Considerações Finais
Para mim, a libertação neurodivergente é inseparável da construção de organizações socialistas fortes e democráticas e de movimentos mais amplos – online, em sindicatos, lutas pela habitação, resistência à extrema-direita e outras campanhas. Trata-se de criar espaços onde ativistas –neurodivergentes, mulheres, LGBTQ+, pessoas não binárias etc. – possam organizar-se coletivamente, desafiar o funcionamento interno dos espaços ativistas, construir organizações e contribuir com as lutas das quais fazem parte.
A forma como nos organizamos não é uma questão abstrata separada do projeto político. Ela determina a tomada de decisões, que vozes são ouvidas, como as estratégias são formadas e se estamos construindo movimentos e lideranças – ou a queimar ativistas por ganhos de campanha de curto prazo.
O movimento da neurodiversidade, incluindo as reivindicações mais amplas em torno da deficiência e do cuidado, não são questões secundárias; fazem parte da nossa consciência de classe sobre como nos organizamos, enfrentamos opressões, construímos solidariedade e movimentos.
Notas
1- Nick Walker, ‘Neuroqueer Heresies: Notes on the Politics of Neurodiversity’ (Weird Books for Weird People, 2021).
2- Devon Price, ‘Unmasking Autism: The Power of Embracing Our Hidden Neurodiversity ’ (Monoray, 2022).
3- Jodie Hare, ‘Autism Is Not a Disease’ (Verso, 2024).
4- Anne V. Kirby et al ‘Are Autistic Females at Greater Risk of Suicide’, Wiley Online Library, vol. 17, Issue 5 pp. 898-905.
5- DCU Study,9/05/2024,https://tinyurl.com/2s3zx289
6- Robert Chapman, ‘Empire of Normality: Neurodiversity and Capitalism’, (Pluto Press 2023).
7- Janine Booth, ‘Autism Equality in the Workplace: Removing Barriers and Challenging Discrimination’, (Jessica Kingsley 2016).

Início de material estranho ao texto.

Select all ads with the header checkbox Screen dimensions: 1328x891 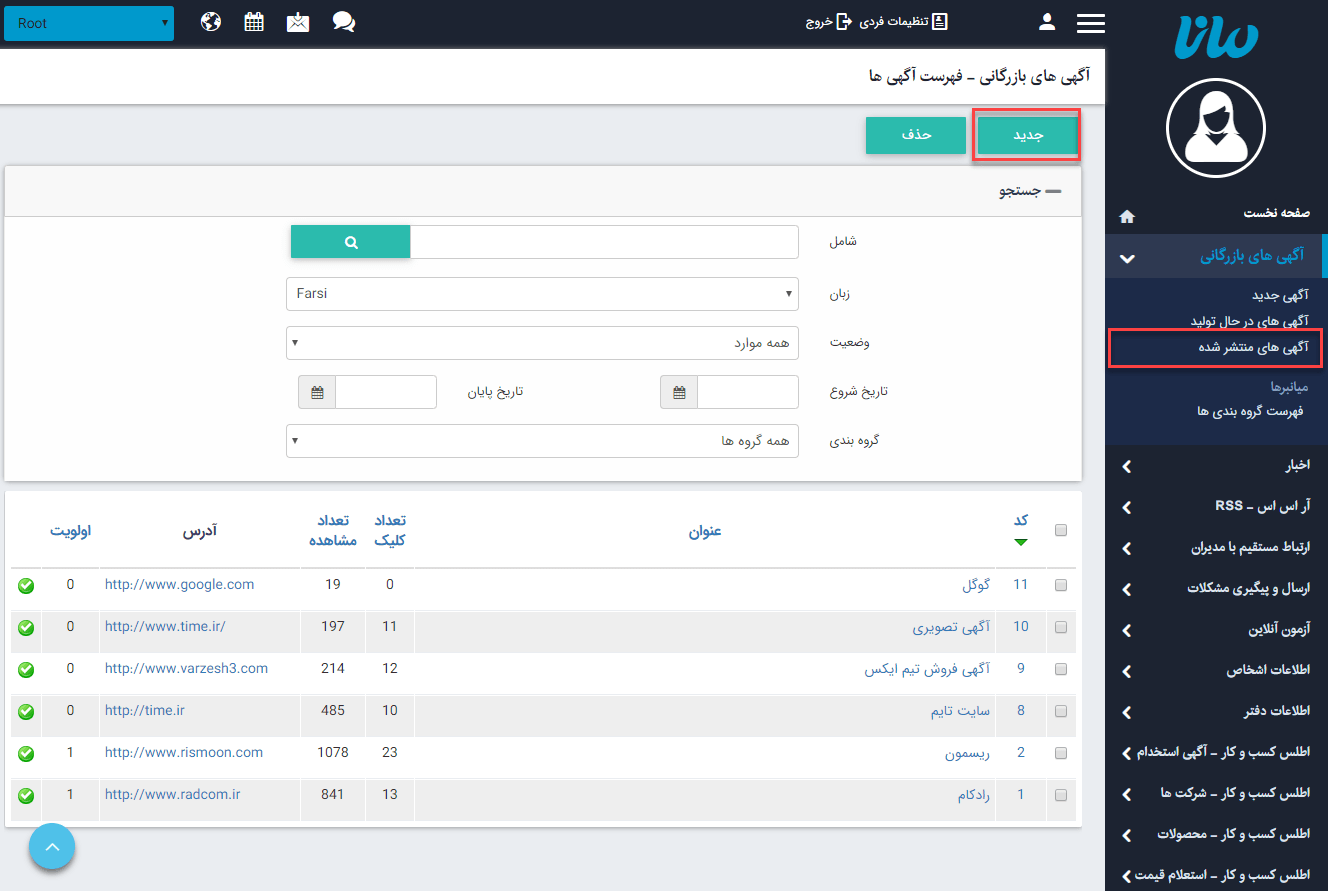pyautogui.click(x=1062, y=530)
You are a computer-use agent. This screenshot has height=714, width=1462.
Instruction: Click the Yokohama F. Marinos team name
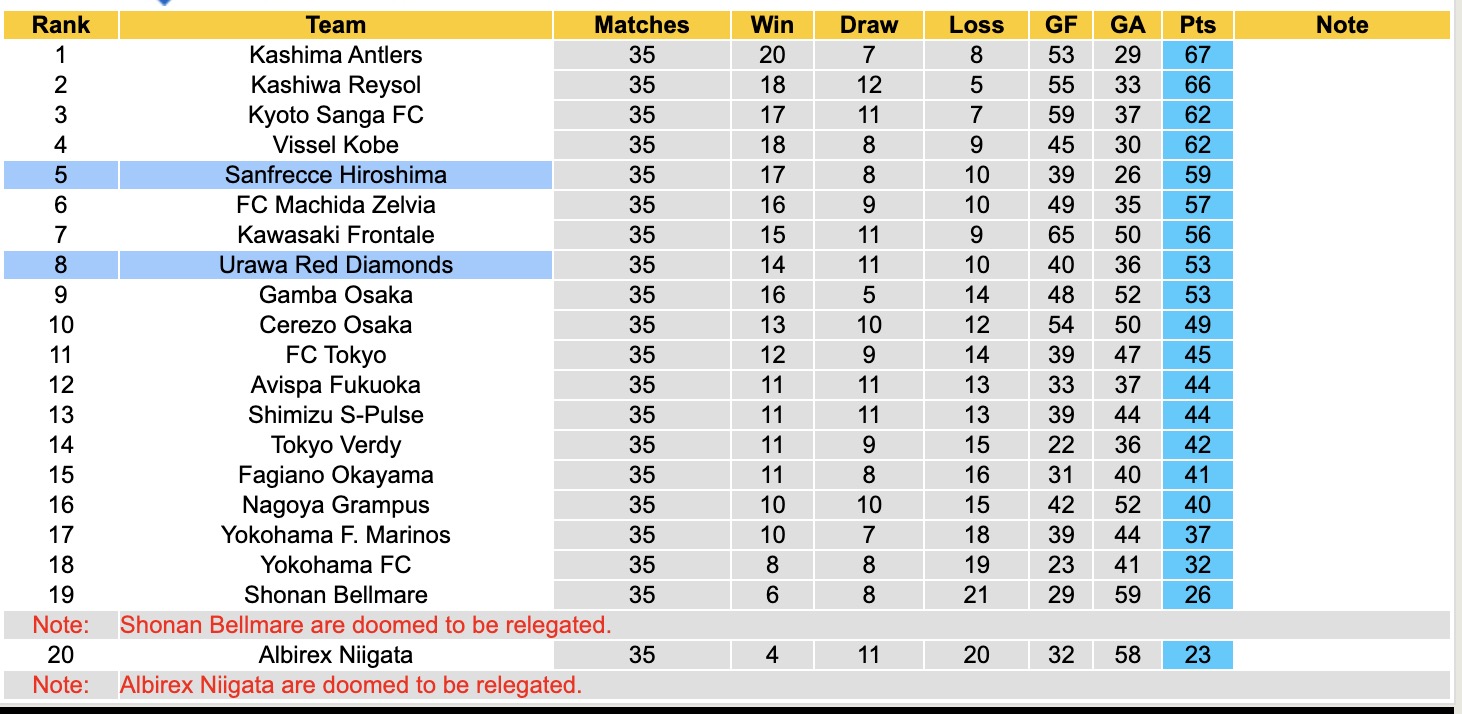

8- Martijn “McDutchie” Dekker’s blog, ‘A correction on the original of the term neurodiversity ’, 13/07/2023.
9- Nick Walker, ‘Neuroqueer Heresies: Notes on the Politics of Neurodiversity’ (Weird Books for Weird People, 2021).
10- Robert Chapman, ‘Empire of Normality: Neurodiversity and Capitalism’, pg5, pg137 (Pluto Press 2023).
11- Penny Duggan, The feminist challenge to traditional political organisations, 21/11/2023.
12- Jo Freeman(first published in 1972), https://www.jofreeman.com/joreen/tyranny.htm
Publicado originalmente na Rupture. Traduzido para português pela revista Movimento. Editado para português de Portugal pelo Esquerda.net.
JK é colaboradora da revista ecossocialista Rupture.